Отец Фрэнк не был удовлетворен. Во всех смыслах этого слова, абсолютно во всех. Ему не хватало радости, бодрости, смелости, похвалы, важности, щедрости, жалости – и этот список можно было продолжать. Не говоря уже о том, что ему не хватало секса. Простого человеческого секса, которого он был лишен последние тридцать с небольшим лет. Вот и образ Дженни, девушки из ниоткуда, не случайно вырос в его сознании.


– Чертова молодость! – закричал на всю церквушку отец Фрэнк. И сразу же осекся – несмотря на некое наплевательство, ему нельзя было забывать о том, кем он являлся сейчас, какой сан занимал. Всё остальное – воспоминания, пустые и ненужные для настоящего времени, но такие живые и яркие, что хочется забыть о настоящем, вернуться в прошлое и уже оттуда попытаться сжечь будущее, которое ничего хорошего не предвещало. Но всё же это были пустые и ненужные мысли…

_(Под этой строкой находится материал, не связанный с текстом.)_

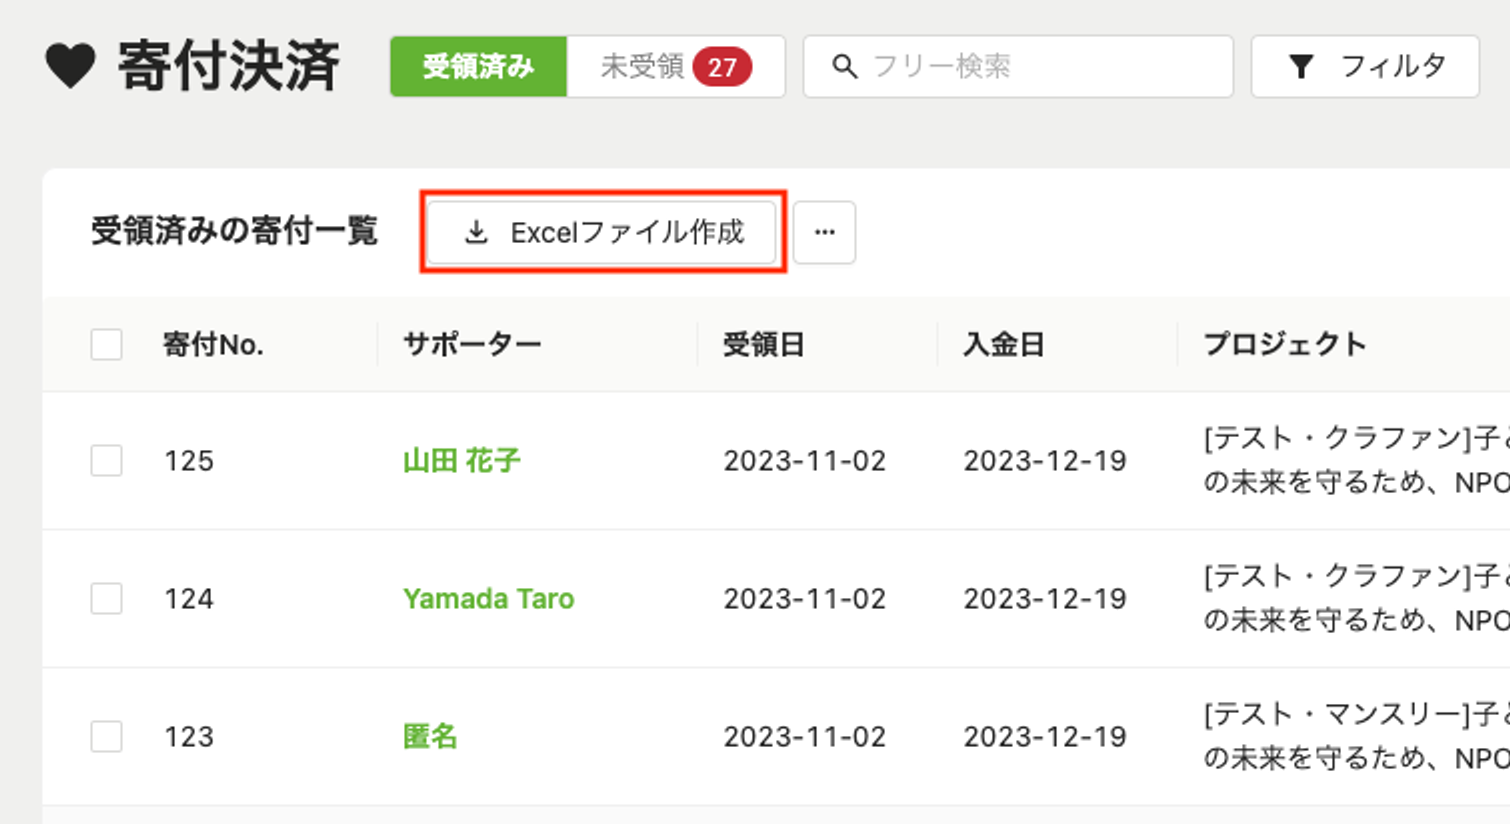The image size is (1510, 824).
Task: Check the box for donation 125
Action: (107, 461)
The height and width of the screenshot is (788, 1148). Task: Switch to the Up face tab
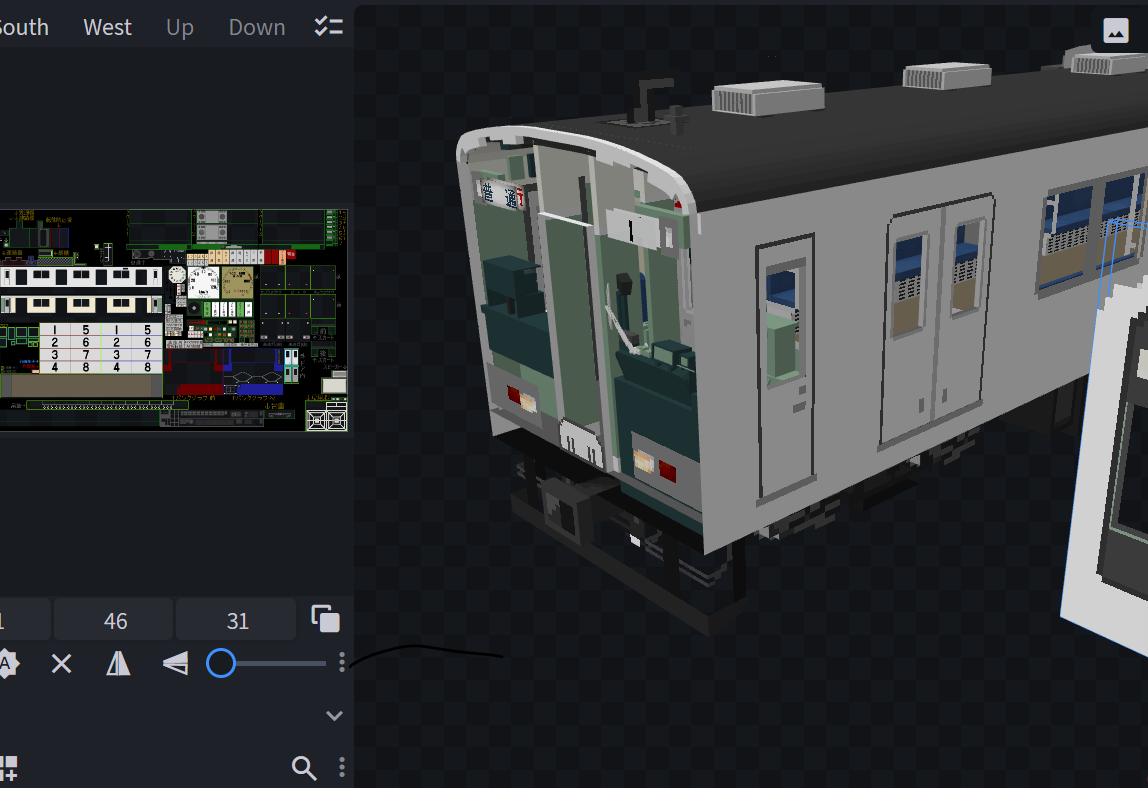179,26
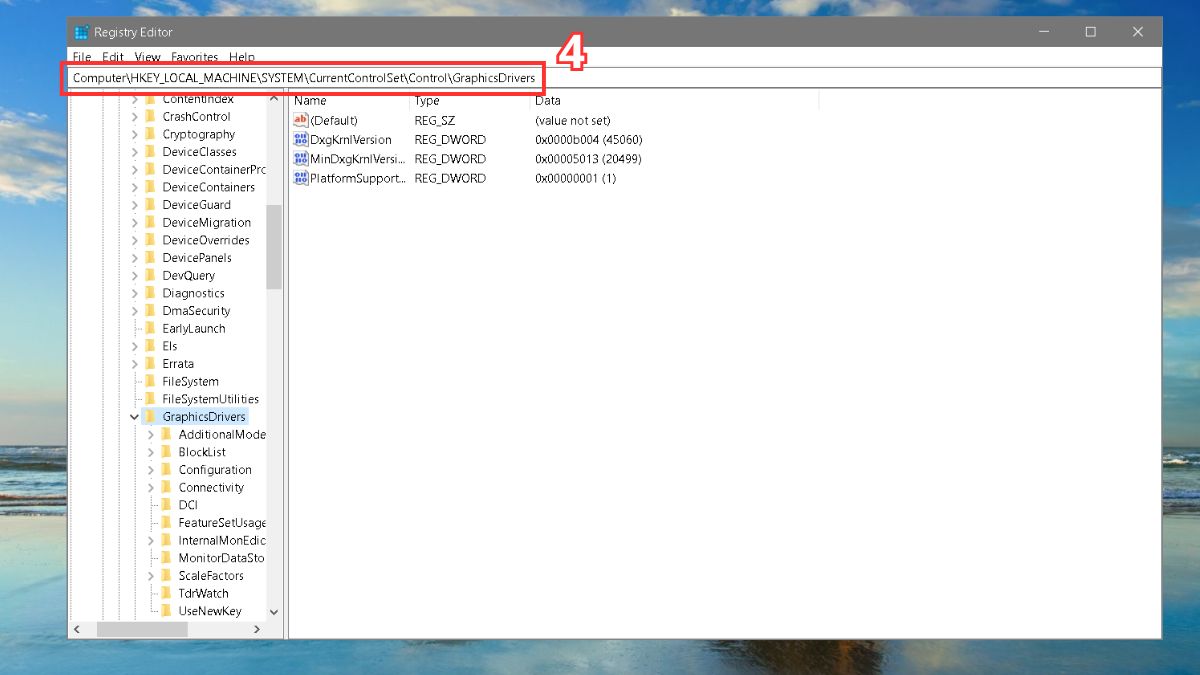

Взяв бутылку священного вина, отец Фрэнк направился в свою любимую исповедальню. Иногда у него складывалось впечатление, что он может укрыться там от чужих глаз, посторонних мыслей и самого Верховного, око которого было везде, куда ни взгляни. Как раз в этом смысле у исповедальни было двойственное положение: так как это помещение помогало отцу Фрэнку выслушивать о наболевшем, накопившемся или просто всякий странный бред (он опять вспомнил Гарри), в общем, ту информацию, которая никогда не выйдет за пределы церквушки или точнее сознания священнослужителя, то он считал вполне возможным спрятаться самому в этом помещении, чтобы ничьи глаза его не видели, а уши не слушали. Тем более в данном случае он не хотел сдаться пьянчужкой в лоне христианской морали. Вновь привалившись к деревянной стенке, отец Фрэнк спокойно выпил третий или четвертый (а, может, пятый – кто считал?) стакан вина. Он даже подумал, что на ближайшую церемонию священного напитка может не хватить, но усталость и воспоминания брали своё.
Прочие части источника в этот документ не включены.